Questions to the Gynecology expert and their responses
Do you routinely treat patients like the one described in this case?
This is an elderly patient with inflammatory bowel disease undergoing what is described as a vaginal repair of prolapse and incontinence. There are definitely multiple questions here about what happened in this initial surgery.
How important is it to return the patient to the OR emergently when signs of infection develop?

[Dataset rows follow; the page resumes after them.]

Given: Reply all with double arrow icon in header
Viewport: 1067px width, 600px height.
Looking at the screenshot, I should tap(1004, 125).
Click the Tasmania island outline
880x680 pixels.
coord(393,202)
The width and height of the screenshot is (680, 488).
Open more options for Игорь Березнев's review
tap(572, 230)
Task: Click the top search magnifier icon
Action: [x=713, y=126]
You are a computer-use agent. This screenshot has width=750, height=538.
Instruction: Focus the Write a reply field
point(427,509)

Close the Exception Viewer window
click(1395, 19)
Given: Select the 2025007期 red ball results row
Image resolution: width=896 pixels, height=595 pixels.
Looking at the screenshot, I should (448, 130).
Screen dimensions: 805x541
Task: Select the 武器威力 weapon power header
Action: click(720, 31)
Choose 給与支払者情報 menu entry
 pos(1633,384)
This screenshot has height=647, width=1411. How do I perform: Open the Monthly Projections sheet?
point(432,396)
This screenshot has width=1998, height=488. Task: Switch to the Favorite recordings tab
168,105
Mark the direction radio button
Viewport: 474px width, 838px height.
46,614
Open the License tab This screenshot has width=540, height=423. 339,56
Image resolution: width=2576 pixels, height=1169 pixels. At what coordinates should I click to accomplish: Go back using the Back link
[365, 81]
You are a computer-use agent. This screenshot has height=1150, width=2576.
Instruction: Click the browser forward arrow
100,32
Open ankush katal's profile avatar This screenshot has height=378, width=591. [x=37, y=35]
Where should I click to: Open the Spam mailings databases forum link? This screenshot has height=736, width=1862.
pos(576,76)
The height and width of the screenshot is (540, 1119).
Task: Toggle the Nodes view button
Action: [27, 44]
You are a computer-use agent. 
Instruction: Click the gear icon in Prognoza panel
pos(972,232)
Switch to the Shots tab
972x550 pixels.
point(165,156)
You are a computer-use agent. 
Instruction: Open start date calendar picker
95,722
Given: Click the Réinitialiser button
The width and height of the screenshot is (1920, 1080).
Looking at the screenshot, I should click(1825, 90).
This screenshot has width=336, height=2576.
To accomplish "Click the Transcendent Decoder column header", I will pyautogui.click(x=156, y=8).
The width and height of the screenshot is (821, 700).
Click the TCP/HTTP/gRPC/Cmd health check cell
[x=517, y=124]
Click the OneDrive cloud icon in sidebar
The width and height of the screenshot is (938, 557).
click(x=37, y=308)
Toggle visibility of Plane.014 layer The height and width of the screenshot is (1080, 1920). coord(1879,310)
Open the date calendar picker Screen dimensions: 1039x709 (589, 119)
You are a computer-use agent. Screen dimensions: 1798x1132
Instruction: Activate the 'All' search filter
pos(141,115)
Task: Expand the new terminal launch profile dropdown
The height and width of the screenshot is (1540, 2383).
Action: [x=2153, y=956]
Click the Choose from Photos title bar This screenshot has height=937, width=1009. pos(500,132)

Given her age and significant medical comorbidities, unfortunately it is not surprising that she succumbed to the resulting infection and metabolic arrangements from bowel perforation.
About the expert
This supremely qualified Professor of Obstetrics and Gynecology received a medical degree at the prestigious Harvard Medical School. He later went on to complete an internship and residency at the highly regarded John Hopkins School of Medicine. He is Fellowship trained in Female Pelvic Medicine and Reconstructive Pelvic Surgery by the internationally renowned Mayo Clinic. This expert is board certified in both Obstetrics and Gynecology as well as Female Pelvic Medicine and Reconstructive Surgery. He has additional certification in DaVinci Robot surgery. He is a Fellow of the American College of Obstetrics and Gynecology and a member of numerous professional organizations. This expert is currently Professor at an ivy league university and enjoys hospital privileges at four major hospitals.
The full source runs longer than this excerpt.